My species was not one of those.  The scales were small and round, and made
me feel bumpy all over. I also no longer had nipples. 'I guess I’ll have to
get used to that too.' “Do I look as silly to you as I feel?”

“Squeak!” I nodded.

“I can...I can go…” My hands fell down. “I can’t go out like this, I don’t
want anyone to see this me. I can’t I can’t I can’t” I sank down to the
floor, shaking my head.  “What’s wrong with me?”
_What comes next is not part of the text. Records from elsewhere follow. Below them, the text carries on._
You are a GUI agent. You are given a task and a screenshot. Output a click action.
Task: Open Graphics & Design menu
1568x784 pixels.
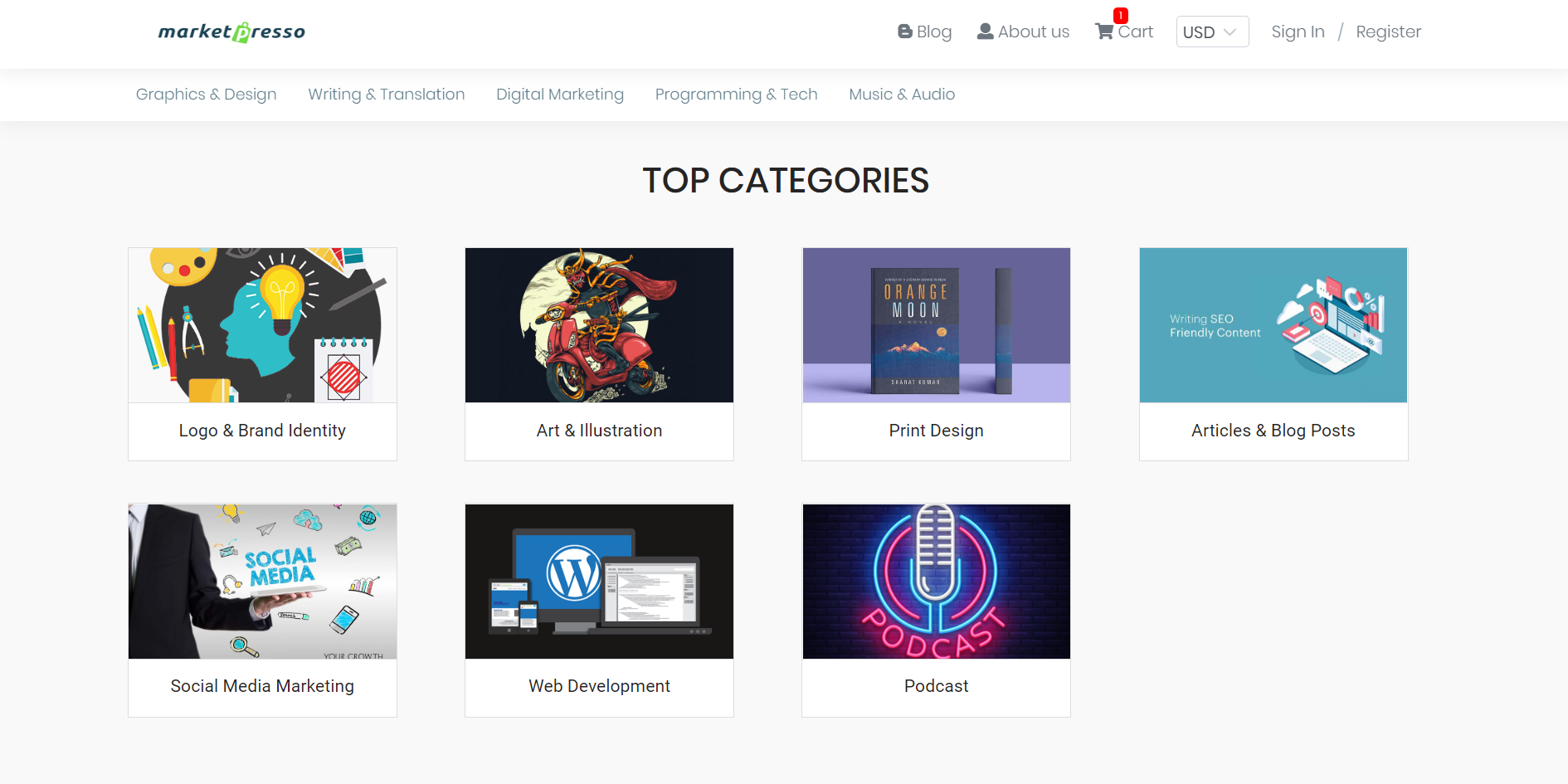[207, 95]
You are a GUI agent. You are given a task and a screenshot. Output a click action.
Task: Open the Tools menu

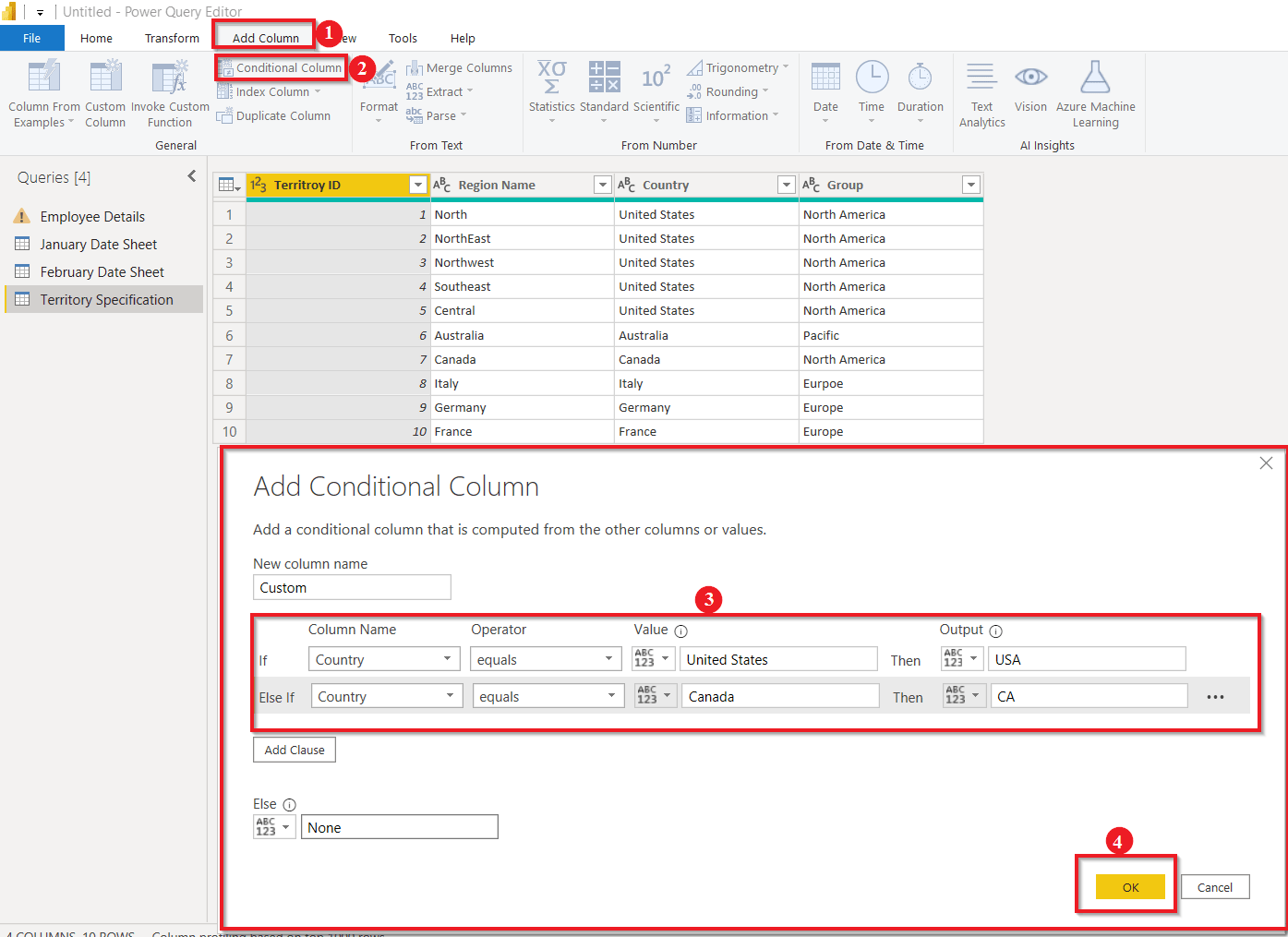(403, 38)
Nothing.  That’s the worst part of guilt and depression. You’ve done wrong
things in life, but nothing so bad to deserve this self destructive misery.
But the mind doesn’t work like that. You think rationally, but you keep
circling back around to your misery.

“I can’t go out like this.  I can’t.”  I grabbed my skirt and wrapped it
around my waste.  Then my super long sleeved shirt I had bought the same
day I met Patric.  Next this ugly black shawl I had bought the day after I
met Sir Egland.

Then the last piece.  The one I hadn’t needed because my face was still
mostly human.  But now I had to hide it.

Before my ill-fated patrol, I purchased a veil. One I knew I was going to
need now. I tucked it into my shawl, over my face. It hid my muzzle
completely.  All you could see were two golden eyes, shining in the dark.

Each one of these pieces was a different color, each was uglier than the
last.  But they did their job.  I was completely hidden from the world.